RAW DATA ▸
========

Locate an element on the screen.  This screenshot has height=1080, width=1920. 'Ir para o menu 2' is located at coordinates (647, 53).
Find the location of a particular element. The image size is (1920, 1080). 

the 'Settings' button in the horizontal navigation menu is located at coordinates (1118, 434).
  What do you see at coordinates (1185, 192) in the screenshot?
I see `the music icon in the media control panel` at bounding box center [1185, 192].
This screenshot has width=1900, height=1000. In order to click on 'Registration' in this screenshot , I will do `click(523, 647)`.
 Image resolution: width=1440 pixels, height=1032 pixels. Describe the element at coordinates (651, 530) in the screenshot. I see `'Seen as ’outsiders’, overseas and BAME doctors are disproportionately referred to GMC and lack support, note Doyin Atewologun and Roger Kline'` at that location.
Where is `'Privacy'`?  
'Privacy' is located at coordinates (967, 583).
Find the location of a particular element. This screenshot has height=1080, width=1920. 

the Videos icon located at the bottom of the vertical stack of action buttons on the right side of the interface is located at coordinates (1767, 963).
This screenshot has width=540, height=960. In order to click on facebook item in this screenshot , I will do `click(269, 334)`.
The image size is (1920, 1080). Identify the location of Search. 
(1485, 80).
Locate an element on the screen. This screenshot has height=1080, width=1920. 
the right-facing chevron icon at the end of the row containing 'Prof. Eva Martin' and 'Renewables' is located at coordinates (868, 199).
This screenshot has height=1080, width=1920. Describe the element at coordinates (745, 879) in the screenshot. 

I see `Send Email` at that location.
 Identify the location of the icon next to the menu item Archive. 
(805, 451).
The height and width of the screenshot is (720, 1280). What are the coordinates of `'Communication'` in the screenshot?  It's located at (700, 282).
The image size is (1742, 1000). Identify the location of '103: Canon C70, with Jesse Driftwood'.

========

WHAT YOU NEED TO DO ▸
Rewrite the records from the first line through the line that contains "coordinates (967, 583).", inclusive, substituting "Sign Up" for "Registration" and leaving everything else unchanged.

REPLY ▸
Locate an element on the screen.  This screenshot has height=1080, width=1920. 'Ir para o menu 2' is located at coordinates (647, 53).
Find the location of a particular element. The image size is (1920, 1080). 

the 'Settings' button in the horizontal navigation menu is located at coordinates (1118, 434).
  What do you see at coordinates (1185, 192) in the screenshot?
I see `the music icon in the media control panel` at bounding box center [1185, 192].
This screenshot has width=1900, height=1000. In order to click on 'Sign Up' in this screenshot , I will do `click(523, 647)`.
 Image resolution: width=1440 pixels, height=1032 pixels. Describe the element at coordinates (651, 530) in the screenshot. I see `'Seen as ’outsiders’, overseas and BAME doctors are disproportionately referred to GMC and lack support, note Doyin Atewologun and Roger Kline'` at that location.
Where is `'Privacy'`?  
'Privacy' is located at coordinates (967, 583).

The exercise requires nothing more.